Whenever a line in the data holds the string "agent", pull that line out.

§ **Available data**
-.-.-

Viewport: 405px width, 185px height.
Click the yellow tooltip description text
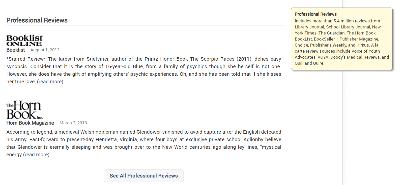[342, 42]
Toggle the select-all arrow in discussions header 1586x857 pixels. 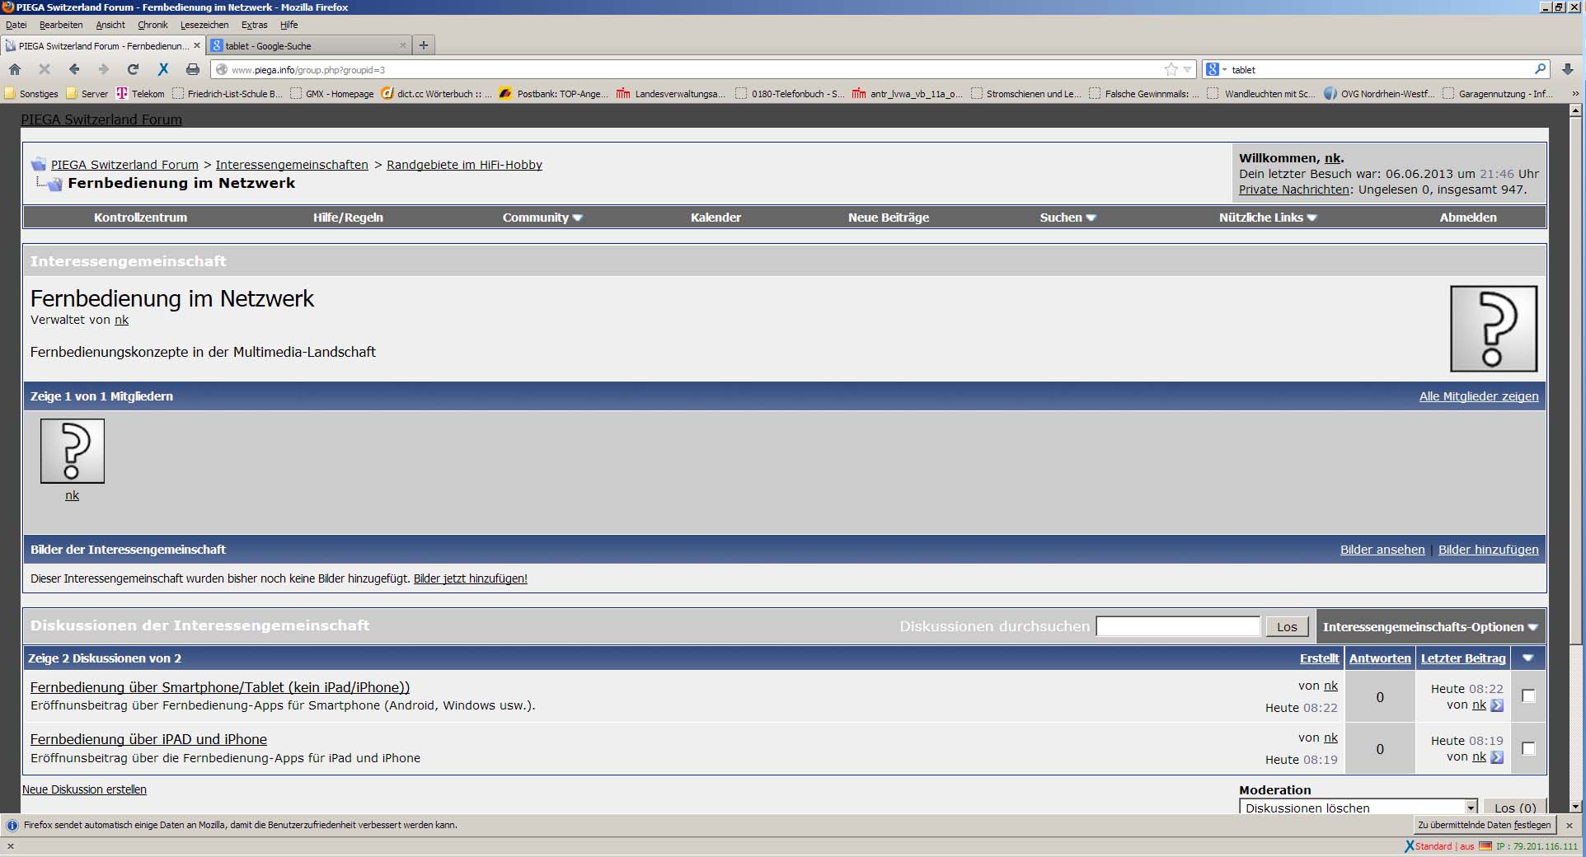pos(1527,658)
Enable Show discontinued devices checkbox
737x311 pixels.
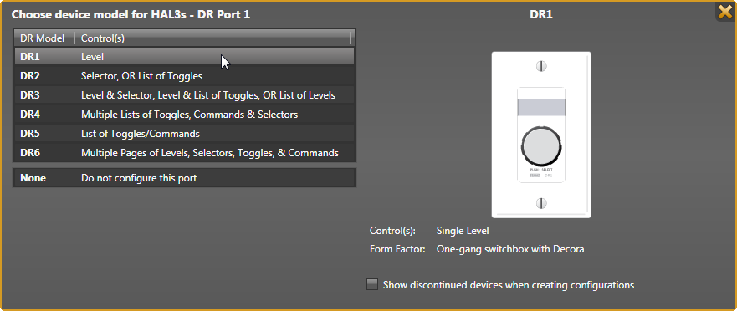372,285
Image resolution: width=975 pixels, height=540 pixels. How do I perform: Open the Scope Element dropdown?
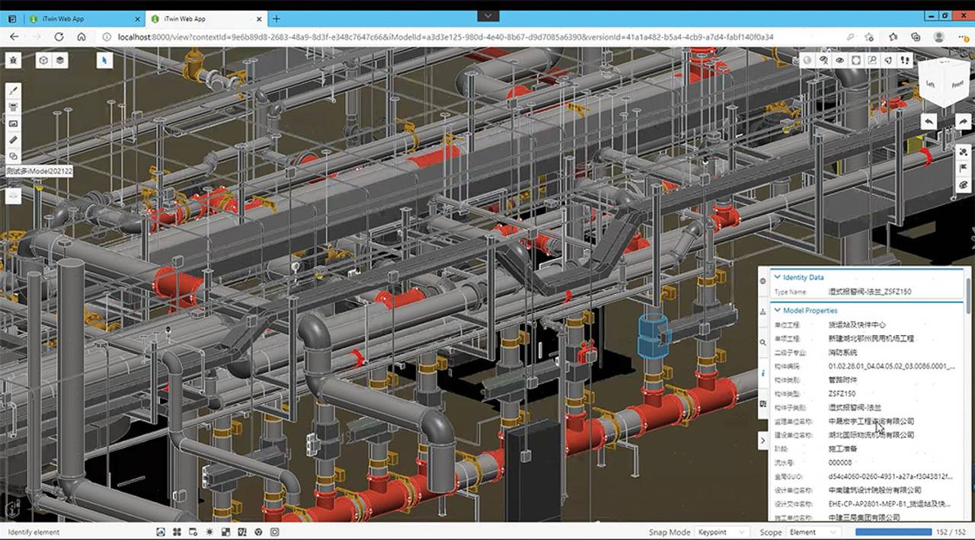click(x=813, y=532)
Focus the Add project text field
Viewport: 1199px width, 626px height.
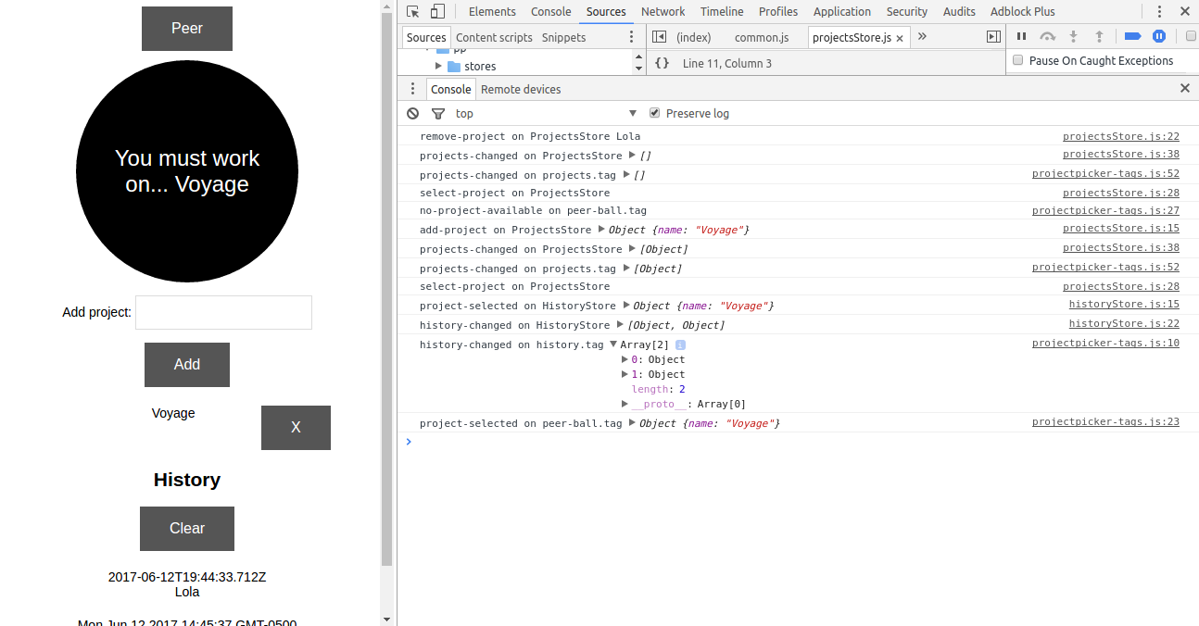pyautogui.click(x=224, y=313)
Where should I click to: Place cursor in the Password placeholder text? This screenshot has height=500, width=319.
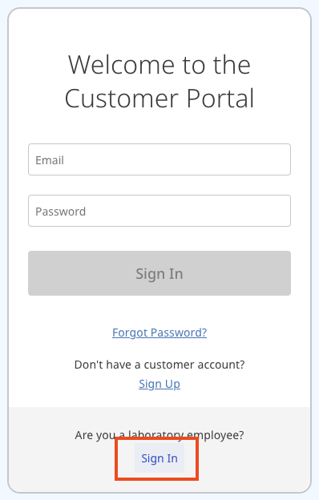click(x=60, y=212)
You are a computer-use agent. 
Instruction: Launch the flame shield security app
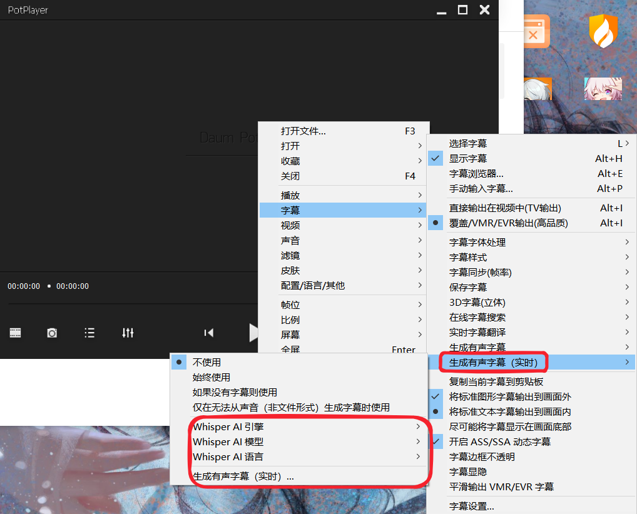coord(603,31)
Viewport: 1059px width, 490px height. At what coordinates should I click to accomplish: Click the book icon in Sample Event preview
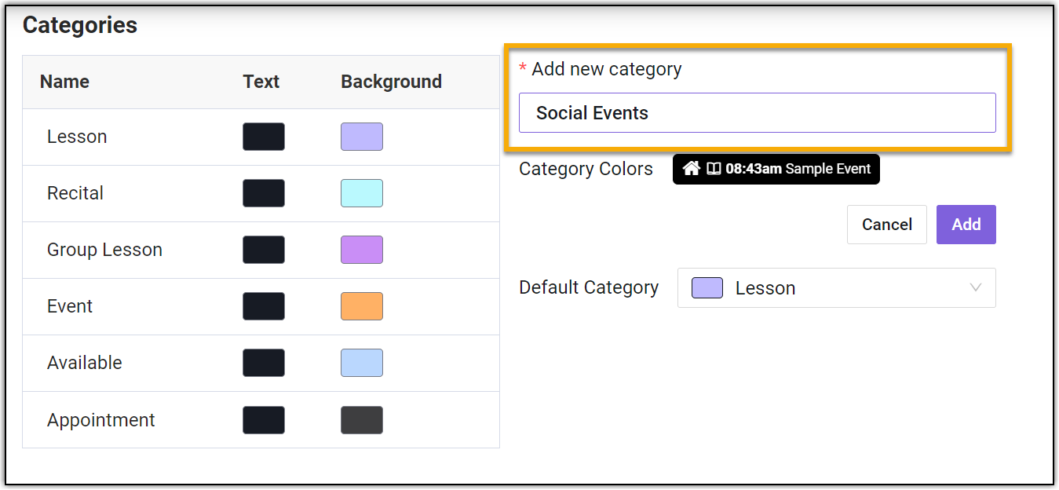point(714,169)
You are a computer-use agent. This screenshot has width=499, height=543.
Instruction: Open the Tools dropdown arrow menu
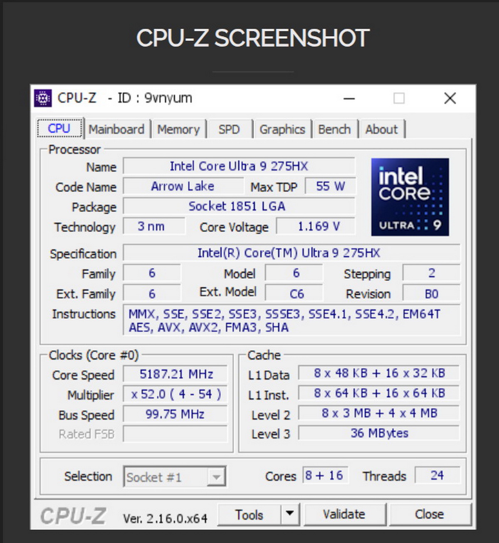290,514
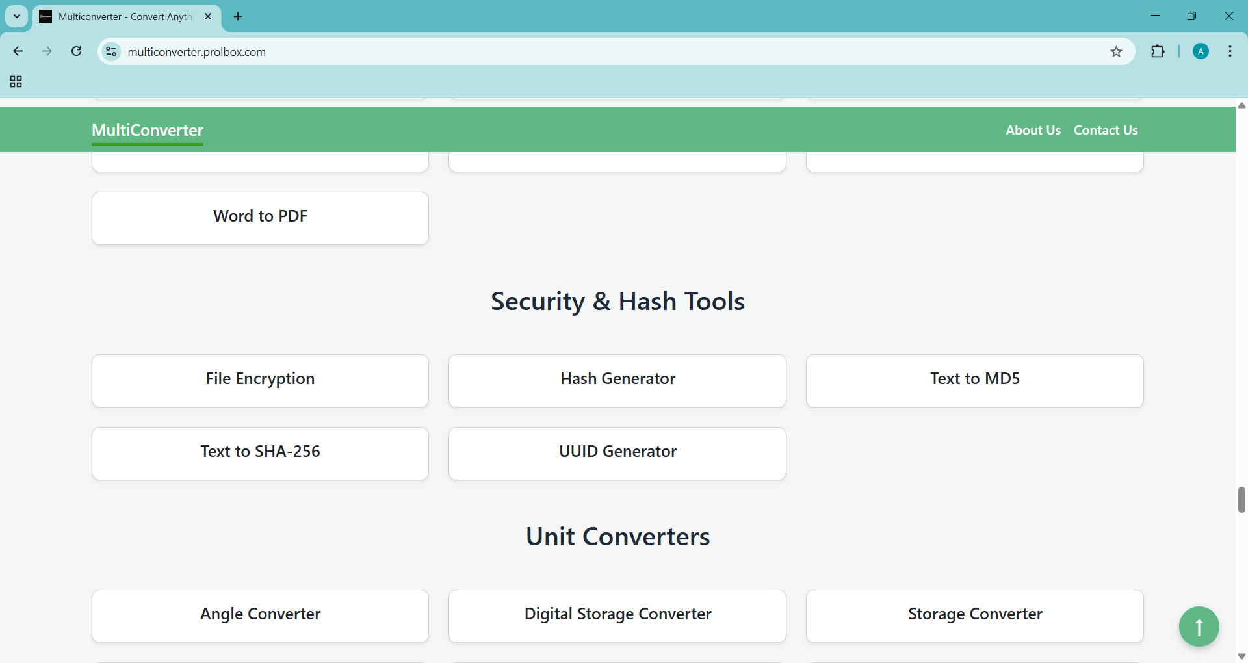Click the scroll-to-top arrow button
This screenshot has height=663, width=1248.
(x=1199, y=627)
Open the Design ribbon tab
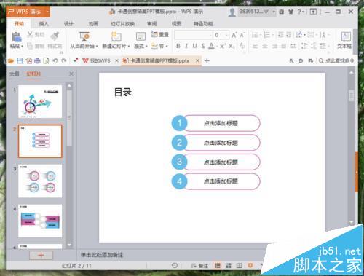364x276 pixels. click(x=68, y=24)
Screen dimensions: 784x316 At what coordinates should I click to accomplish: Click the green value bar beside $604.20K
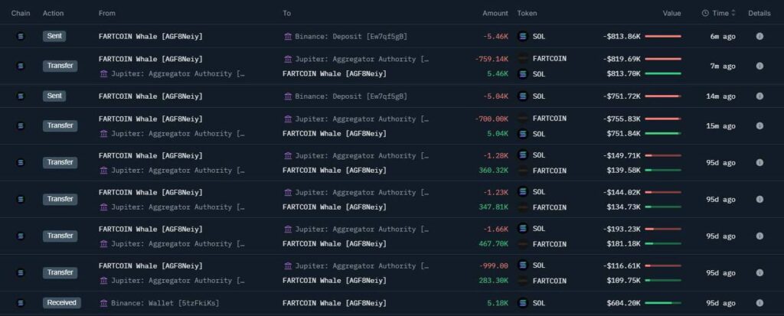tap(662, 302)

-.-.-

§ **Expected answer**
You are a computer-use agent. 
You are a computer-use agent. This screenshot has width=499, height=543.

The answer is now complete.